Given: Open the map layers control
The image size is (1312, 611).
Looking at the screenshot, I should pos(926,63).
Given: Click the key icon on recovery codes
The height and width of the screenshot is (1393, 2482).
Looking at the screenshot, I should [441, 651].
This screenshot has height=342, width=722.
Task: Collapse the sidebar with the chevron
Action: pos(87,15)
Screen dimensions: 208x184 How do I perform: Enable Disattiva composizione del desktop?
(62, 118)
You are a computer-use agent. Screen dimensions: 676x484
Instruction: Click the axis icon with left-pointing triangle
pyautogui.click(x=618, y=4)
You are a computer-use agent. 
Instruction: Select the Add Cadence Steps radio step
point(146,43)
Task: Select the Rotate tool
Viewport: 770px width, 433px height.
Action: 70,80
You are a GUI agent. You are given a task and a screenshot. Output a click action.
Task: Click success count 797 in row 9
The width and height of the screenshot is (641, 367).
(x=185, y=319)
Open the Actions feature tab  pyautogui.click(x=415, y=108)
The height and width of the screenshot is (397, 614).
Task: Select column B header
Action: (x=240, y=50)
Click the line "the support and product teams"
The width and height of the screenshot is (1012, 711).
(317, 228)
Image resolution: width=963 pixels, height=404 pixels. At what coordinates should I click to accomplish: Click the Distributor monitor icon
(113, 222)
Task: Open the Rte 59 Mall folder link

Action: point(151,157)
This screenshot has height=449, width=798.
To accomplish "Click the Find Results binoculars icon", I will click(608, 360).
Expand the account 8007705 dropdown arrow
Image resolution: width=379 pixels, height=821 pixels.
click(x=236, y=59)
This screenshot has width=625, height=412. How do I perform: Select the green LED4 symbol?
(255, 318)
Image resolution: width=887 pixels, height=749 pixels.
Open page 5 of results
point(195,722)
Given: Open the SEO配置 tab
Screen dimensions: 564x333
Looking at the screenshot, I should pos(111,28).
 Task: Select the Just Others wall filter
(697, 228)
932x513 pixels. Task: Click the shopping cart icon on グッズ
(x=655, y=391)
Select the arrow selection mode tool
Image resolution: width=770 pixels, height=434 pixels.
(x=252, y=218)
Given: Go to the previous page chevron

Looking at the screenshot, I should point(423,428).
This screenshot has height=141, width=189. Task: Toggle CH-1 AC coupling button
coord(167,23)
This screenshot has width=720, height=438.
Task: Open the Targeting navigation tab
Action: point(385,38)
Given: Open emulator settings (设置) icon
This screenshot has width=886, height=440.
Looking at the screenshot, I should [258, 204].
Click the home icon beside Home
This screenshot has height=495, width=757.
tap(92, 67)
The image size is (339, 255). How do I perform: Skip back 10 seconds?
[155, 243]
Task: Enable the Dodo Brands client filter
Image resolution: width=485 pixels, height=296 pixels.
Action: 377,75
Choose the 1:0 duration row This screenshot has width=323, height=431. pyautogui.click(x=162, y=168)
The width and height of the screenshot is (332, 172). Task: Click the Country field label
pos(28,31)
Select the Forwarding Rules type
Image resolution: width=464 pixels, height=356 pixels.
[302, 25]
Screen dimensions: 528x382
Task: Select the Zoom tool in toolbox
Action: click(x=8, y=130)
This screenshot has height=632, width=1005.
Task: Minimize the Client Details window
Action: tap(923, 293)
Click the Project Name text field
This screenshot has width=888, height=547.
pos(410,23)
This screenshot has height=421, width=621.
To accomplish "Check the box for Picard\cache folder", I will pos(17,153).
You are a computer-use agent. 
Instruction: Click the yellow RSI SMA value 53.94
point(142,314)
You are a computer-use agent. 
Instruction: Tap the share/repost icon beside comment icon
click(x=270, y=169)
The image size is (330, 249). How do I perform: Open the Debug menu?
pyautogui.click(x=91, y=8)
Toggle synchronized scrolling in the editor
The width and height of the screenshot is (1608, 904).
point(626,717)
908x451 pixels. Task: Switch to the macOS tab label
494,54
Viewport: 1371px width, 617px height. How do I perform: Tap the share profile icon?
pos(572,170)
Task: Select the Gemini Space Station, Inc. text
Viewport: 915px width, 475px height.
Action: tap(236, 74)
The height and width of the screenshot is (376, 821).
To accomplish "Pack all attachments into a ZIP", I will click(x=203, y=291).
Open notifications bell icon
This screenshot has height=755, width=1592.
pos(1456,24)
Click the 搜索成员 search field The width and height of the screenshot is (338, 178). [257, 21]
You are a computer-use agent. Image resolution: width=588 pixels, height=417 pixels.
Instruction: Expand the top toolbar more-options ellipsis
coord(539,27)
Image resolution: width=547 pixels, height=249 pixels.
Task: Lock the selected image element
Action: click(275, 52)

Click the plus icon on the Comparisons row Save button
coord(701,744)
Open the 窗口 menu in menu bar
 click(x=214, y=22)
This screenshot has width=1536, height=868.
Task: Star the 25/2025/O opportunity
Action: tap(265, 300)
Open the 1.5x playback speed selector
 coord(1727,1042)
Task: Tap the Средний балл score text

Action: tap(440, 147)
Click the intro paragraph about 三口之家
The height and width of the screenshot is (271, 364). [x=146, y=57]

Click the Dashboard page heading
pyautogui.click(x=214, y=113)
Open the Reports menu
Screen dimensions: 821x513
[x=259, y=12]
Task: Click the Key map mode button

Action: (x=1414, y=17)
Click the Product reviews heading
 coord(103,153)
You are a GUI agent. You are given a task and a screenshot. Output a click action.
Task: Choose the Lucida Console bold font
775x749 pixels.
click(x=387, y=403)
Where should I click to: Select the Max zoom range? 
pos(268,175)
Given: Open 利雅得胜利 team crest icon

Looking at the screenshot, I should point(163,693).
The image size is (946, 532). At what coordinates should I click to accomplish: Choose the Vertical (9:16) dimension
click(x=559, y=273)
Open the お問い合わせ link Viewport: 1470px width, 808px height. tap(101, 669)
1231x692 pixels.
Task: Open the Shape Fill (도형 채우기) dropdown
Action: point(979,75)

# Your task
Copy out the rows from the start through the line containing "Looking at the screenshot, I should pos(926,63).".

# Finished exercise
Given: Open the map layers control
The image size is (1312, 611).
Looking at the screenshot, I should pos(926,63).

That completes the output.